I couldn’t have expected my first go back into graphic novels to be good after 5+ years, but my problem is that these are two glaring issues that are making me once again want to work on a graphic novel project, but not this one.
My brain has been very nostalgic lately for Redefining Evil and for Nikkei and for Bakura and Danyil and the old couples I made. The other day on my drive home from work they played Animal I Have Become back to back with an Offspring song and I thought about my blissful life as a 14 year old creator for basically my whole drive. Being in middle school really did create the perfect conditions for growing an entire creative world for myself.
 Ugh I just did this adorable doodle during tonight’s lecture in my diversity class and I love her.
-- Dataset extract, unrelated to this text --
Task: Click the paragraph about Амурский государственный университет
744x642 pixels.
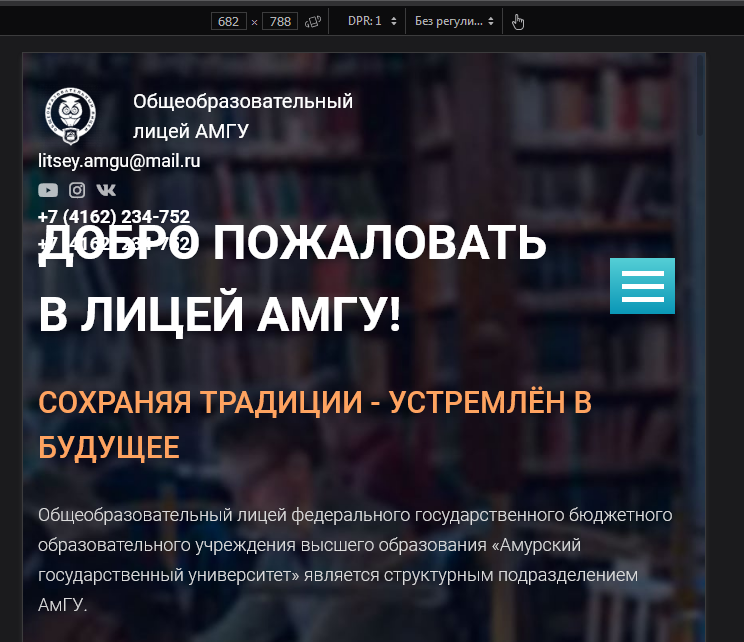Action: click(x=354, y=560)
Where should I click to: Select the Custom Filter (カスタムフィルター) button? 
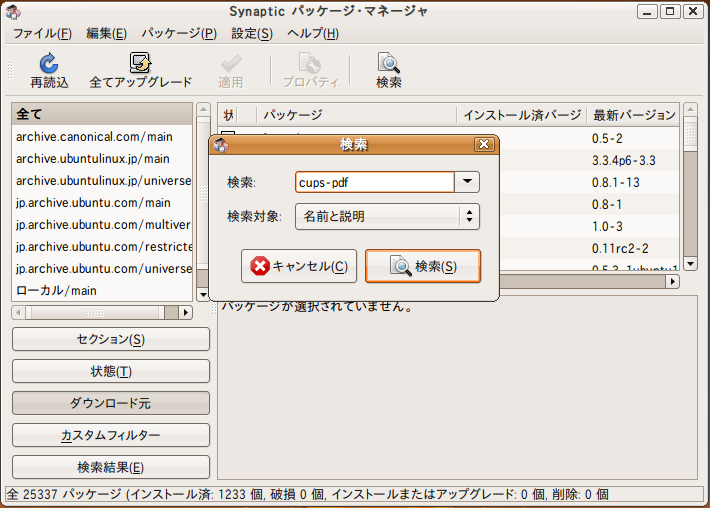(111, 435)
All the scrumblies were me trying to erase my class notes to save it and it was super laggy so I’m leaving the scrumblies, since they fit my style anyway.
Early last week I reached the long-awaited point in Dumping a Dragon where, after initially riding the high of creating Sivarthis’s dragon self, I always anticipated hitting a creative wall. And indeed, whether I damned myself to that by expecting it or not, I hit a wall.
I ended my first meet cute/flashback and had NO IDEA how to ease into the next segment. I tried four or five or twelve things. I wrote out a script. I sketched thumbnails. And every time I tried a page, it felt flat and lame.
Finally while watching the latest season of the Great British Baking Show, I started inking a page without much confidence…until I added the background.
This. Damn. Mountain.
Honestly, not only am I SUPER proud of that in terms of being a scenery image I’m usually pretty weak at, I’m super proud that it became the first page to get everything moving again. Even though I rewrote dialogue and tweaked panels until my eyes bled, and I asked for advice before immediately rejecting it, I am proud of how it turned out. The colors, the composition, most importantly the fact that I shamelessly magicked Sivarthis into looking a bit different, a bit more manageable, and having him allude to the fact that he could just change his size at will so that he can fit into frames with Noelia, haha.
Plus, this way ends up keeping the story following the novella more closely than the alternate way I had contemplated doing this scene.
Oh yeah, of course when I had hit my wall I was also preparing Sun-Walking for a witchy friend of mine to read. Which meant, though I didn’t need to, that I reread the ENTIRE 145k thing on my weekend off. I literally accomplished nothing new. Just reread Sun-Walking. More. God I love that project so much. After my witchy friend finishes it and we make adjustments to it, I think I’m going to have my dad find some publishers to pitch it to again. I’m finally ready.